Cardiorenal interaction and heart failure outcomes. A role for insulin-like growth factor binding protein 2?

INTRODUCTION AND OBJECTIVES: Preliminary results suggest that high circulating insulin-like growth factor binding protein 2 (IGFBP2) levels are associated with mortality risk in heart failure (HF) patients. As IGFBP2 levels are increased in patients with chronic kidney disease (CKD), which is associated with a higher mortality risk in HF patients, we examined whether IGFBP2 is associated with CKD in HF patients, and whether CKD modifies the prognostic value of this protein in HF patients.

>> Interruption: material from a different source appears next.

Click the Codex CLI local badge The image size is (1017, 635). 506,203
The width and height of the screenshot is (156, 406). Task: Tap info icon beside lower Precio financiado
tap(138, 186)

METHODS: HF patients (n=686, mean age 66.6 years, 32.7% women) were enrolled and followed up for a median of 3.5 (min-max range: 0.1-6) years. Patients were classified as having CKD with decreased estimated glomerular filtration rate (eGFR <60mL/min/1.73 m2) or as having CKD with nondecreased eGFR (≥ 60mL/min/1.73 m2). Serum IGFBP2 was detected by ELISA. RESULTS: IGFBP2 was increased (P <.001) in CKD patients with decreased eGFR (n=290, 42.3%) compared with patients with nondecreased eGFR. IGFBP2 was directly associated with NT-proBNP (P <.001) and inversely associated with eGFR (P <.001), with both associations being independent of confounding factors. IGFBP2 was directly and independently associated with cardiovascular and all-cause death (P <.001) in the whole group of patients, but showed a stronger association with cardiovascular death in CKD patients with decreased eGFR (P for interaction <.05), improving risk prediction in these patients over clinically relevant risk factors. CONCLUSIONS: Serum IGFBP2 is associated with impaired renal function and prognosticates cardiovascular death in patients with HF and CKD with decreased eGFR. Thus, there is an effect modification of CKD on circulating IGFBP2 and on its association with cardiovascular mortality in HF patients.